In A Literatura Cibernética 1, Barbosa compiled a selection of textual outcomes generated with his programs: the permutational poems and the random poems. On the one hand, the permutational poems include “Poema de Computador” [Computer Poem], “25 de Novembro” [November 25], “Verão” [Summer], “Silêncios” [Silences], “Cansaço das Palavras” [The Weariness of Words] and the subtitled poems “trovas electrónicas” [electronic ballads], “Porto” and “Aveiro” (8! = 40,320 permutations, 576 verses, running time: 6’ 54’’), exchanging the morphemes “na” (in), “da” (of), “sem” (without), “uma” (a/the) and the lexemes “água” (water), “ria” (estuary/river), “tristeza” (sadness) and “alegria” (happiness). Aveiro, a city famous for its water channels, is portrayed with the opposites “sadness/happiness” and “water/river,” to the extent that the noun “ria,” when a verb, means “laughed,” giving rise to its opposite, “mágoa” (sorrow), through the rhymed interplay with “água” (water). On the other hand, the random poems appropriate, remix and rewrite poems by other poets. Here, one finds the “Transformação” [Transformation] series, with “Camões e As Voltas que o Computador (lhe) Dá” [Camões and the Turns the Computer Gives (It)], which rewrites a Renaissance text (“classic”) with several random transformations of Luís de Camões’s Os Lusíadas [The Lusiads] (1572), and “É Preciso Dizer…” [One Needs to Say…], an appropriation and re-creation of Mário Cesariny’s surrealist poem (“contemporary”) “Exercício Espiritual” [Spiritual Exercise] (1956), in which Barbosa extends the ironic and surrealist practice of the initial lexicon of nouns.
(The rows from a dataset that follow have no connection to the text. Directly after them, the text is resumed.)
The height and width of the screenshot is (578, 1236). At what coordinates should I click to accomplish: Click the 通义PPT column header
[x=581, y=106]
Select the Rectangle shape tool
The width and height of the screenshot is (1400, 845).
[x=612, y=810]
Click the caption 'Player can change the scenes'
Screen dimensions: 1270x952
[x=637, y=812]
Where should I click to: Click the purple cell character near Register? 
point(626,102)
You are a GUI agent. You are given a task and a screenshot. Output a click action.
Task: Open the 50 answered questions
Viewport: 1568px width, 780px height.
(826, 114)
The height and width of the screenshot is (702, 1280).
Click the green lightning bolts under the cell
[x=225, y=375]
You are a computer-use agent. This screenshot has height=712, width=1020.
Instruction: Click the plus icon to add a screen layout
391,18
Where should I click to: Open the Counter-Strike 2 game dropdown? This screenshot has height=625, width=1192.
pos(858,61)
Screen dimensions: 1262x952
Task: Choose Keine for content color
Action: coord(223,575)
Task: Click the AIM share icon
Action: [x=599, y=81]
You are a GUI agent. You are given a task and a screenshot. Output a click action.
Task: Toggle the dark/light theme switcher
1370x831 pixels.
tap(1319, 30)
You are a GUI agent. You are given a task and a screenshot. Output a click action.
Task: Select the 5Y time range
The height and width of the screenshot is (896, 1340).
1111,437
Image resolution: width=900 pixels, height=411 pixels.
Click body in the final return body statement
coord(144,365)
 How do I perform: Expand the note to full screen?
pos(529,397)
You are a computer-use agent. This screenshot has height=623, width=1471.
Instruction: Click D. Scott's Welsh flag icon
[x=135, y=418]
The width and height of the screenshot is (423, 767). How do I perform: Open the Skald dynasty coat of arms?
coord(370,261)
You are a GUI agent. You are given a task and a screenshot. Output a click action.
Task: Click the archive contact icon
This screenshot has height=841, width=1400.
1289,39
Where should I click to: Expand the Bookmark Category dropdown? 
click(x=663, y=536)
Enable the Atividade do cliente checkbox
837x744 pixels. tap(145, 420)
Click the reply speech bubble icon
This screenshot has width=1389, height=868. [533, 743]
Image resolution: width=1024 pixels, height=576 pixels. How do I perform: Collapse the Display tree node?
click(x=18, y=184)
What surfaces from the resulting versions of the poems, in addition to the achieved syntactic accuracy and the meticulous encoding work, is a luminous mark of criticism, irony and parody, both to the current state of the official literary canon, and, above all, to the climate of oppression and fear (“medo”) inflicted by the long dictatorship, which was still being felt. Conversely, questioning the perpetuation of a political, social and cultural lie (“mentira”) was the likely path to be renewed by the recent establishment of the Portuguese democracy – history (“história”) as continuity and revolution (“revolução”) in the confrontation between human and machine.